=== Section Start ===
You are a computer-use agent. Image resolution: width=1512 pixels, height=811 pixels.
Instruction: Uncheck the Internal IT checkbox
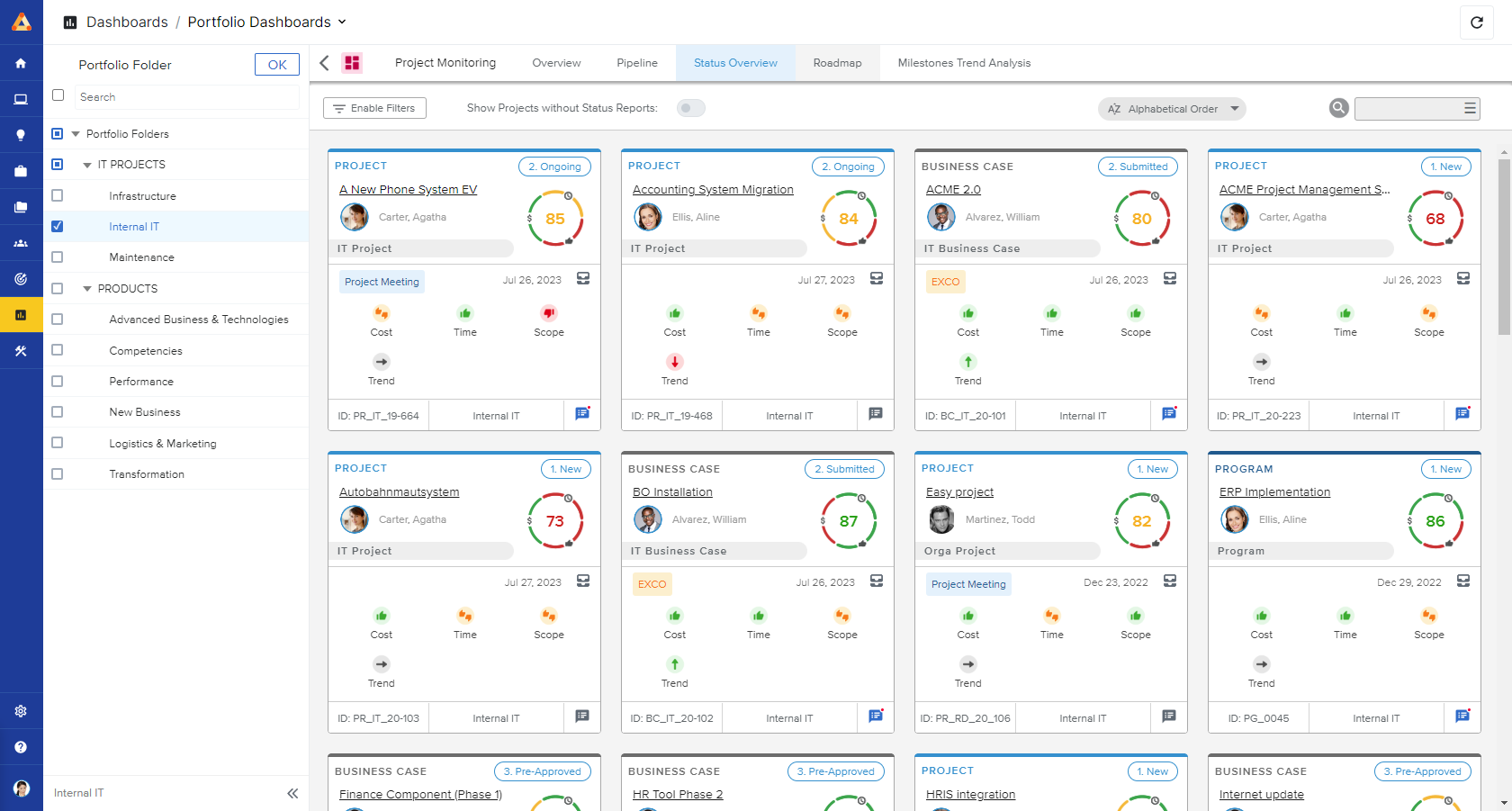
=== Section End ===
=== Section Start ===
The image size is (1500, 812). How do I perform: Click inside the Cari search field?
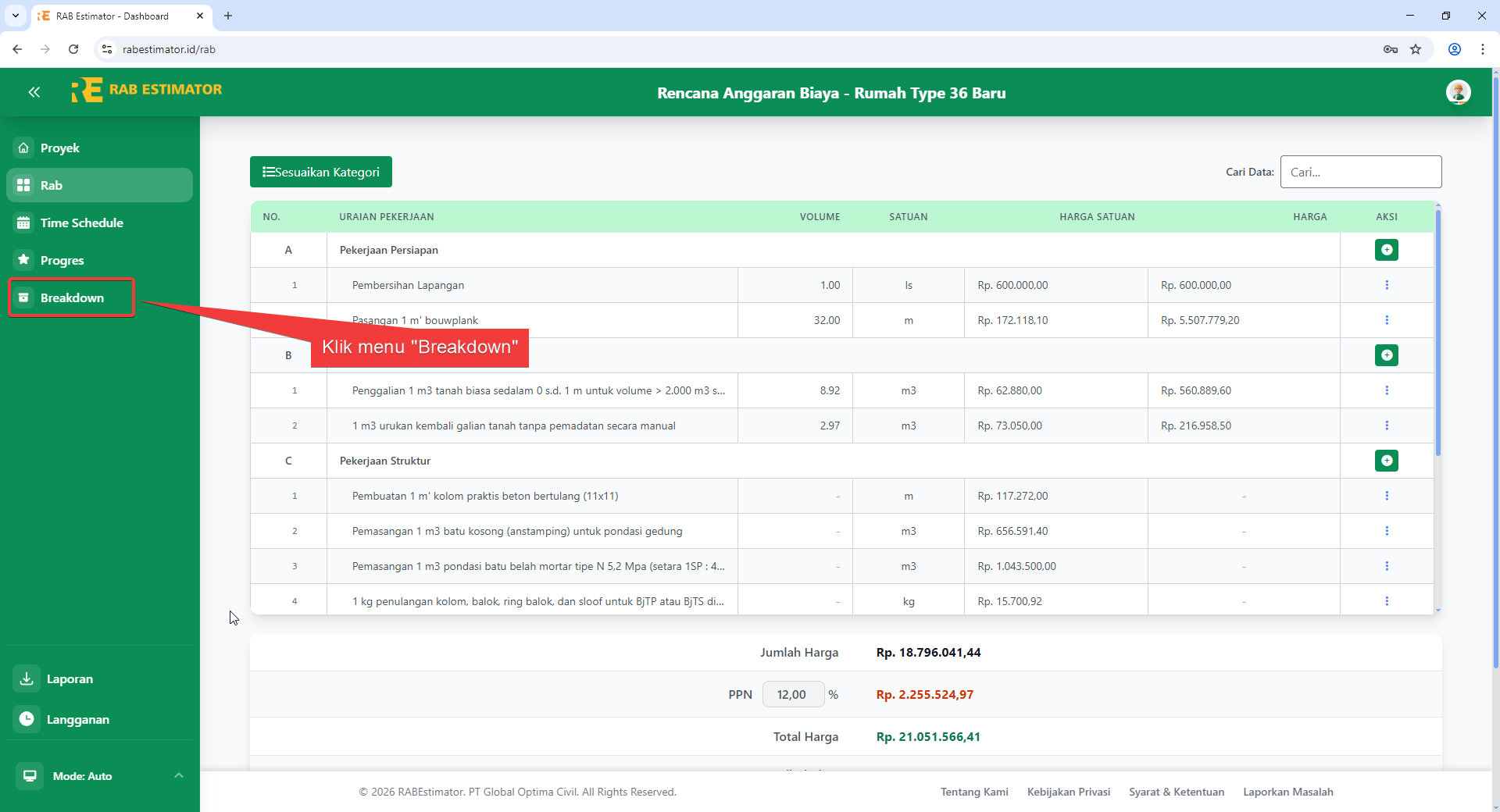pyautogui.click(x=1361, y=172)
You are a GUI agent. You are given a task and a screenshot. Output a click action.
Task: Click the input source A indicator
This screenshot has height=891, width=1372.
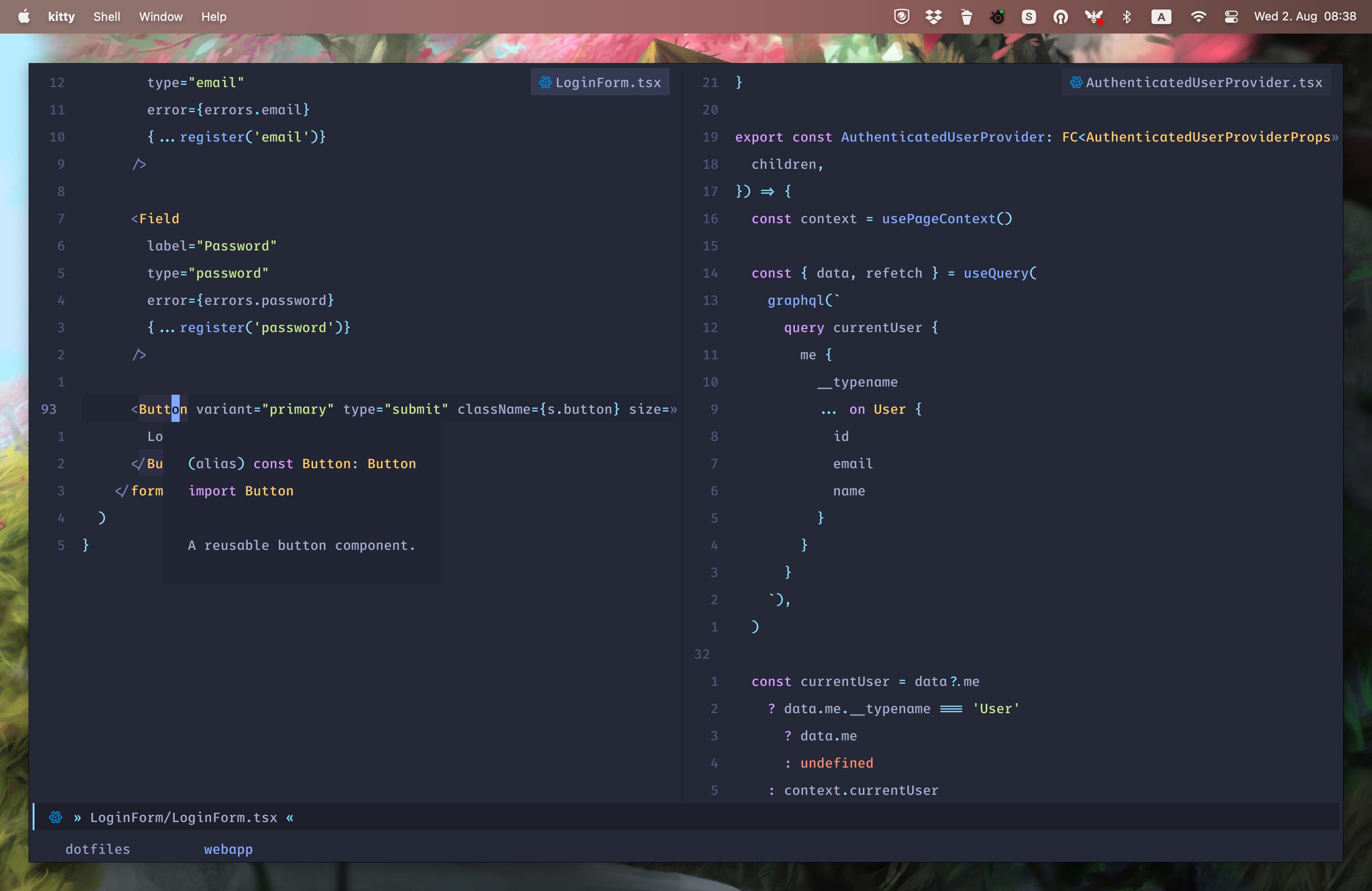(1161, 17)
=== Section End ===
=== Section Start ===
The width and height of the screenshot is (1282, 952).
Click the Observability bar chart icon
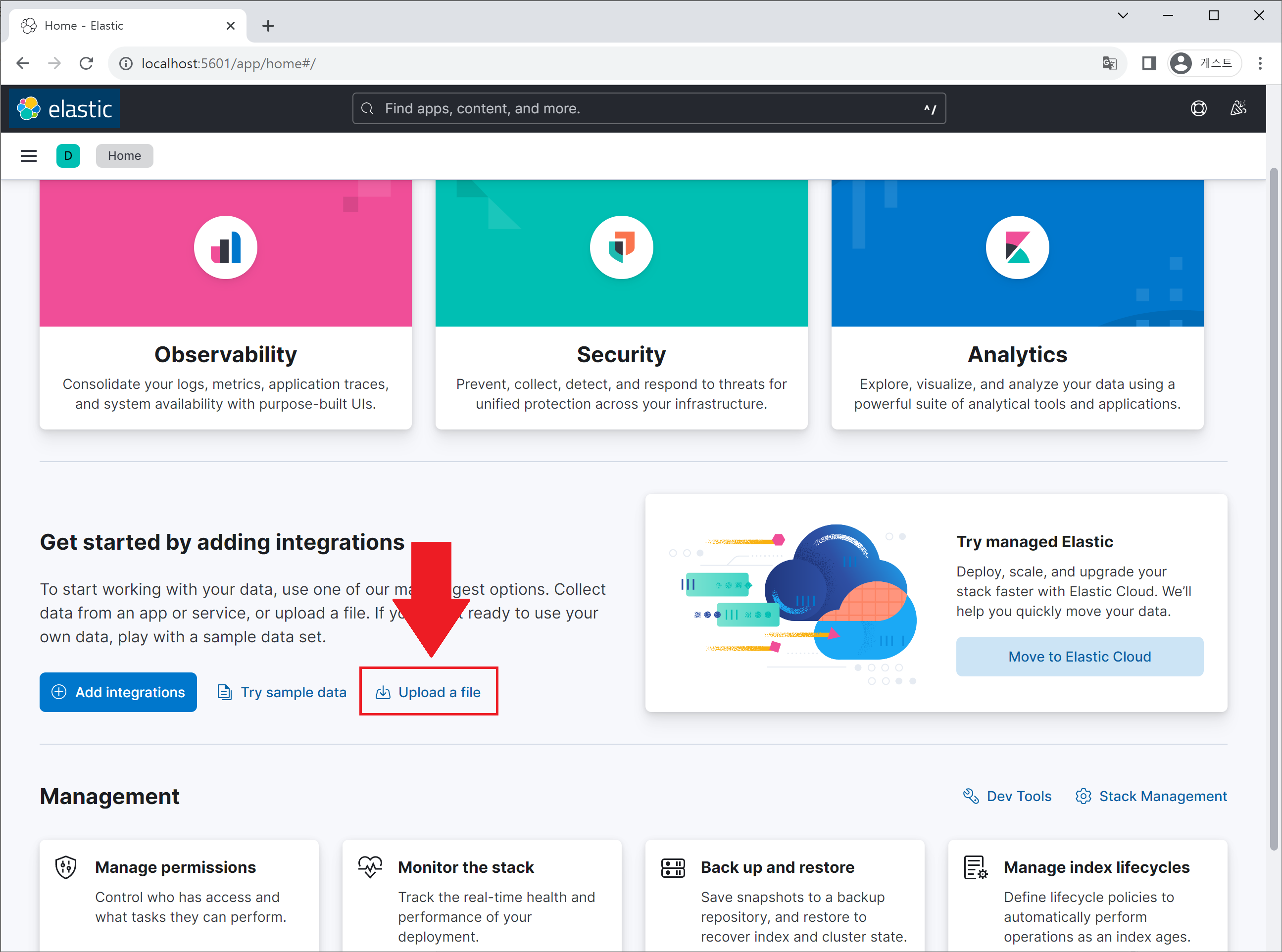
=== Section End ===
Repeat, word for word, the lines above between the line holding "You are a computer-use" and the line holding "Instruction: Uncheck the Internal IT checkbox", inclusive; omit everything else.

You are a computer-use agent. Image resolution: width=1512 pixels, height=811 pixels.
Instruction: Uncheck the Internal IT checkbox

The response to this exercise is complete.